Exercise prompt – Please restate, word for word, each line from the one containing "You are a GUI" through the end of the entries below.

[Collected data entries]
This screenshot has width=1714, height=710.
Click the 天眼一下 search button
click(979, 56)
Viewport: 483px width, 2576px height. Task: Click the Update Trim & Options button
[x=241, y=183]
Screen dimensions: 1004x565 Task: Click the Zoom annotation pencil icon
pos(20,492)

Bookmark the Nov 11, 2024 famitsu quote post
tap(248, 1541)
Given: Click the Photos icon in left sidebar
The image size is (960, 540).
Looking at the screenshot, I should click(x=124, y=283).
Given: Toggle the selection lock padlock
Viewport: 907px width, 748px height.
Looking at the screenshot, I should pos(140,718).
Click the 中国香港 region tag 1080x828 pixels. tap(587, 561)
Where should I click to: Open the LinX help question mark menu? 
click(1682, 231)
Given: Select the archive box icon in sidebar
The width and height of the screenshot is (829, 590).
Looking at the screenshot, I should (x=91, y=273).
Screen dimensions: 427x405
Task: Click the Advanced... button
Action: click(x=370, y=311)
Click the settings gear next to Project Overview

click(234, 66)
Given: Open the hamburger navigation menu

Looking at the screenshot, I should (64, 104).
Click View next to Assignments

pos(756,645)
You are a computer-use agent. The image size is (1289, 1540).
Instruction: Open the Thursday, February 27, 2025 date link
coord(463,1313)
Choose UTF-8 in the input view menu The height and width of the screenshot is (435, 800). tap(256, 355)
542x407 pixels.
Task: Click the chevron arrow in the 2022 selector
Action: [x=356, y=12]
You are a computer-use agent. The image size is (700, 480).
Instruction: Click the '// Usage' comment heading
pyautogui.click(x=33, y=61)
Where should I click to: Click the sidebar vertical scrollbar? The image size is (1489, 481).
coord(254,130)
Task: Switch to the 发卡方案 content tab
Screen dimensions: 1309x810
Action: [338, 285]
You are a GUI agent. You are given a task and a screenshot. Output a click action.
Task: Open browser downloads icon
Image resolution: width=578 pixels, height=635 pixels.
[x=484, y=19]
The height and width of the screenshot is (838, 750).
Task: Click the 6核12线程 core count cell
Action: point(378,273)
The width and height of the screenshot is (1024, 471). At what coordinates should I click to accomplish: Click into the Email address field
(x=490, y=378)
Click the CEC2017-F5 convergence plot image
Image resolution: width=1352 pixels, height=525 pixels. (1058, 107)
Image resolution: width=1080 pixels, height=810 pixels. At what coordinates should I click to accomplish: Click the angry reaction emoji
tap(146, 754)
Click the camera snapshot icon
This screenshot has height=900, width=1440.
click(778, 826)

Solution for this problem –
You are a GUI agent. You are given a task and a screenshot. Output a click action.
Task: Open browser downloads icon
Image resolution: width=578 pixels, height=635 pixels.
[x=484, y=19]
The height and width of the screenshot is (838, 750).
Task: Click the 6核12线程 core count cell
Action: point(378,273)
The width and height of the screenshot is (1024, 471). At what coordinates should I click to accomplish: Click into the Email address field
(x=490, y=378)
Click the CEC2017-F5 convergence plot image
Image resolution: width=1352 pixels, height=525 pixels. (1058, 107)
Image resolution: width=1080 pixels, height=810 pixels. At what coordinates should I click to accomplish: Click the angry reaction emoji
tap(146, 754)
Click the camera snapshot icon
This screenshot has height=900, width=1440.
click(778, 826)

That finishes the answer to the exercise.